[Records drawn from a dataset]
——————————
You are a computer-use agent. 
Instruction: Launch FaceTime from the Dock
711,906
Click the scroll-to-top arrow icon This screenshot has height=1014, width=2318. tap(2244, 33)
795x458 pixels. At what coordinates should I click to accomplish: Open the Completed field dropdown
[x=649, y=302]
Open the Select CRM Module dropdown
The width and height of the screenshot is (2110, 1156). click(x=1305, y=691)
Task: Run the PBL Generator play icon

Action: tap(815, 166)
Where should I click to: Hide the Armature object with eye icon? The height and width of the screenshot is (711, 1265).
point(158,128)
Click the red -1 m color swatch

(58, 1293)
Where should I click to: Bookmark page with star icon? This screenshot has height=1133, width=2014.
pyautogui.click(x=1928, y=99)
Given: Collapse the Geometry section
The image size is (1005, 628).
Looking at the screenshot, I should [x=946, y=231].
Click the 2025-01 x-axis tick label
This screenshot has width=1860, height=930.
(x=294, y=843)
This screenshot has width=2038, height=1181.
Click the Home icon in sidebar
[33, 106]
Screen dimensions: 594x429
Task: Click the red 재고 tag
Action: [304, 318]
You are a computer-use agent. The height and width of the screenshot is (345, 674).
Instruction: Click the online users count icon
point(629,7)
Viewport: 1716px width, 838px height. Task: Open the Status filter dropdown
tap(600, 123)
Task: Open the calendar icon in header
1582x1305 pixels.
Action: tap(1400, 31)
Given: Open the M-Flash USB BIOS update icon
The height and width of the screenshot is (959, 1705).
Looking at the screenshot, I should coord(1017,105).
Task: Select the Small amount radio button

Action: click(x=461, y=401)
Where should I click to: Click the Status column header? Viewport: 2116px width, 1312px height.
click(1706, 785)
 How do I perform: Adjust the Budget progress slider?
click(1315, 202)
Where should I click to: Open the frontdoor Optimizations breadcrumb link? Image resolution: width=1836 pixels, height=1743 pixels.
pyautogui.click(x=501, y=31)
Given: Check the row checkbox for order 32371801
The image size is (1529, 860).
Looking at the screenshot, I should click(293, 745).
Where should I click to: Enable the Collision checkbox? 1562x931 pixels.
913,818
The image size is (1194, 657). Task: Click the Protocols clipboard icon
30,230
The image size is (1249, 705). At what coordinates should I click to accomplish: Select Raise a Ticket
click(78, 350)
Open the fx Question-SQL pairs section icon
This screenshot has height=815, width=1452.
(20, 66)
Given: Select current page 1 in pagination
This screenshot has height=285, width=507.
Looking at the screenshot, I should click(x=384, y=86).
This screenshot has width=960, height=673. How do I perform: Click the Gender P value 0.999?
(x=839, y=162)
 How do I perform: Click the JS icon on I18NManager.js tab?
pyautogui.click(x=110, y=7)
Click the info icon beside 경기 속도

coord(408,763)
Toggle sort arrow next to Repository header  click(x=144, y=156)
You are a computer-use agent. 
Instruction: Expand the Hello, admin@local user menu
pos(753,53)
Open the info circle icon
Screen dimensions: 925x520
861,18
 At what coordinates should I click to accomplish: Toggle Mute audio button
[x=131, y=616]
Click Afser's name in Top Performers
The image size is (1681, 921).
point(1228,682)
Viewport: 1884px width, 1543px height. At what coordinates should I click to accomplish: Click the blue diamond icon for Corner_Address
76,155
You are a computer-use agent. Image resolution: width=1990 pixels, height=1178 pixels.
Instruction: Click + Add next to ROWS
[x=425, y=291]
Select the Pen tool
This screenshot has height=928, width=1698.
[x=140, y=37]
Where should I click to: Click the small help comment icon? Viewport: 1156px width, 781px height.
——————————
◆ Problem to solve ◆
Could you restate, word for word, the lines above from the one with "Task: Run the PBL Generator play icon" to the one with "Given: Open the M-Flash USB BIOS update icon", both included?

◆ Task solution ◆
Task: Run the PBL Generator play icon

Action: tap(815, 166)
Where should I click to: Hide the Armature object with eye icon? The height and width of the screenshot is (711, 1265).
point(158,128)
Click the red -1 m color swatch

(58, 1293)
Where should I click to: Bookmark page with star icon? This screenshot has height=1133, width=2014.
pyautogui.click(x=1928, y=99)
Given: Collapse the Geometry section
The image size is (1005, 628).
Looking at the screenshot, I should [x=946, y=231].
Click the 2025-01 x-axis tick label
This screenshot has width=1860, height=930.
(x=294, y=843)
This screenshot has width=2038, height=1181.
Click the Home icon in sidebar
[33, 106]
Screen dimensions: 594x429
Task: Click the red 재고 tag
Action: [304, 318]
You are a computer-use agent. The height and width of the screenshot is (345, 674).
Instruction: Click the online users count icon
point(629,7)
Viewport: 1716px width, 838px height. Task: Open the Status filter dropdown
tap(600, 123)
Task: Open the calendar icon in header
1582x1305 pixels.
Action: tap(1400, 31)
Given: Open the M-Flash USB BIOS update icon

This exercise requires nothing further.